Archaeologists have created a realistic reconstruction of a Stone Age woman
In the Swedish Museum of Västernorrland there is a new exhibit devoted to the life of people 4,000 years ago. Its centerpiece is an elaborate reconstruction of a “woman from Lagmansoren,” whose skeleton was discovered during the construction of a local road in 1923. Forensic medical examiner Oskar Nilsson and archaeologist Helena Gjerum reconstructed the appearance of the Stone Age woman, adding many previously unknown details.
This skeleton is notable in that it shows no signs of hard life or ailments, in the life of this woman obviously did not suffer much. She also ate well, because she was a migrant farmer, as indicated by the presence in the remains of isotopes inherent in the grown plant foods. Alas, no DNA is preserved and all we know is that the woman died at the age of about 30 and was only 150 cm tall when she was alive.

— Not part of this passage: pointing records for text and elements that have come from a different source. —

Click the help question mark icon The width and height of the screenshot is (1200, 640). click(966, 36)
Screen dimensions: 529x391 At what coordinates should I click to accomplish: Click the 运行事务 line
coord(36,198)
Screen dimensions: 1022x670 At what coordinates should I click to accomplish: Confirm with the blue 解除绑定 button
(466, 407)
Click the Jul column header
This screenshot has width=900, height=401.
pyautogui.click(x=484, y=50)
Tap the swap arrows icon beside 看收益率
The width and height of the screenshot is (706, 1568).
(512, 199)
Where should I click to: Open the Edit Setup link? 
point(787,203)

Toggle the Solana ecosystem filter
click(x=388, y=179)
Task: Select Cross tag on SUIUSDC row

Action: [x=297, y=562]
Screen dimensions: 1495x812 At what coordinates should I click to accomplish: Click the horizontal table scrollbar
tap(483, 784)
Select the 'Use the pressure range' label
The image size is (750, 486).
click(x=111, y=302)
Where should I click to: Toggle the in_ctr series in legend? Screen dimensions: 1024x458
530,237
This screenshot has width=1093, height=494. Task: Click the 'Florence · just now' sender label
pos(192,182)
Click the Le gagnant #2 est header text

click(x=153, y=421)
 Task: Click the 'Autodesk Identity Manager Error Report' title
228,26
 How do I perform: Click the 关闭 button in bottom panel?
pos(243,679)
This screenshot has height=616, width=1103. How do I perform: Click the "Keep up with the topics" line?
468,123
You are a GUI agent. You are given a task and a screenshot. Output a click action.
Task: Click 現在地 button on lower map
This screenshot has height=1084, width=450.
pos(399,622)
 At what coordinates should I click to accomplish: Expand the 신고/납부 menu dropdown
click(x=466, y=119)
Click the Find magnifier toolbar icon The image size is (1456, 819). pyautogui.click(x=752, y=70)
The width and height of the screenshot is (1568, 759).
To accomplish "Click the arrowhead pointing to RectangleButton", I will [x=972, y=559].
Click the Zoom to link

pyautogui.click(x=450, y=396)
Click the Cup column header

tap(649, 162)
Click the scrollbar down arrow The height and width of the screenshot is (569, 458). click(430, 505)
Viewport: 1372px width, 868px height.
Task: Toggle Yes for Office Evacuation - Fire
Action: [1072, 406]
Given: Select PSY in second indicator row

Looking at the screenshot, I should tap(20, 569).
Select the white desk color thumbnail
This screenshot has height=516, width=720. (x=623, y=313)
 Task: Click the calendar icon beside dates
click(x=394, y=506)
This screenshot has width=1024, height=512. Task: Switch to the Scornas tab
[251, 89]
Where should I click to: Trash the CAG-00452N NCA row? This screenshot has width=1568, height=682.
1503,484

There are no traces of heavy manual labor on the skeleton, so Nilsson made the model’s physique graceful and her facial features refined. She most likely had free time and some affluence by Stone Age standards, so the woman’s hair was relatively long and well-groomed. And she probably could and wanted to dress well, so her probable costume was made of different skins and types of fur.
Gjerum used the original moose, beaver, and reindeer hides, which she processed using Stone Age technology, to create the model. The process included soaking in running water, soaking in grease for water resistance, kneading, and smoke fumigation against vermin. The lack of seams at the top was taken into account when making the cut, for example because water would have seeped in through them when it rained. Women’s clothes are extremely practical, but at the same time they are also comfortable and beautiful – we have never seen people of that era like that.